L’énergie noire responsable ? Les futures réponses de la mission Euclid
Les chercheurs pensent que cet effet éventuellement inégal sur l’expansion cosmique pourrait être causé par l’énergie noire, la mystérieuse composante du cosmos qui représente la majorité — environ 69% — de sa densité d’énergie globale. On sait très peu de choses sur l’énergie noire aujourd’hui, sauf qu’elle semble avoir accéléré l’expansion de l’Univers au cours des derniers milliards d’années. Le futur télescope Euclid de l’ESA, conçu pour imager des milliards de galaxies et examiner l’expansion du cosmos, son accélération et la nature de l’énergie sombre, pourrait aider à résoudre ce mystère à l’avenir.

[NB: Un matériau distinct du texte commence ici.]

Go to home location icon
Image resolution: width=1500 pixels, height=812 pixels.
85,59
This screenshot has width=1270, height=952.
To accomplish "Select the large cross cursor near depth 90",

« Les résultats sont vraiment intéressants, mais l’échantillon inclus dans l’étude est encore relativement petit pour tirer des conclusions aussi profondes. C’est le mieux que l’on puisse faire avec les données disponibles, mais si nous devions vraiment repenser le modèle cosmologique largement accepté, nous aurions besoin de plus de données », indique René Laureijs, astrophysicien au projet Euclid à l’ESA.
Et Euclid pourrait faire exactement cela. Le vaisseau spatial, qui sera lancé en 2022, pourrait non seulement trouver des preuves que l’énergie sombre entraîne vraiment l’Univers de manière inégale dans différentes directions, mais il permettra également aux scientifiques de recueillir plus de données sur les propriétés d’une grande quantité d’amas de galaxies, ce qui pourrait soutenir ou infirmer les conclusions actuelles.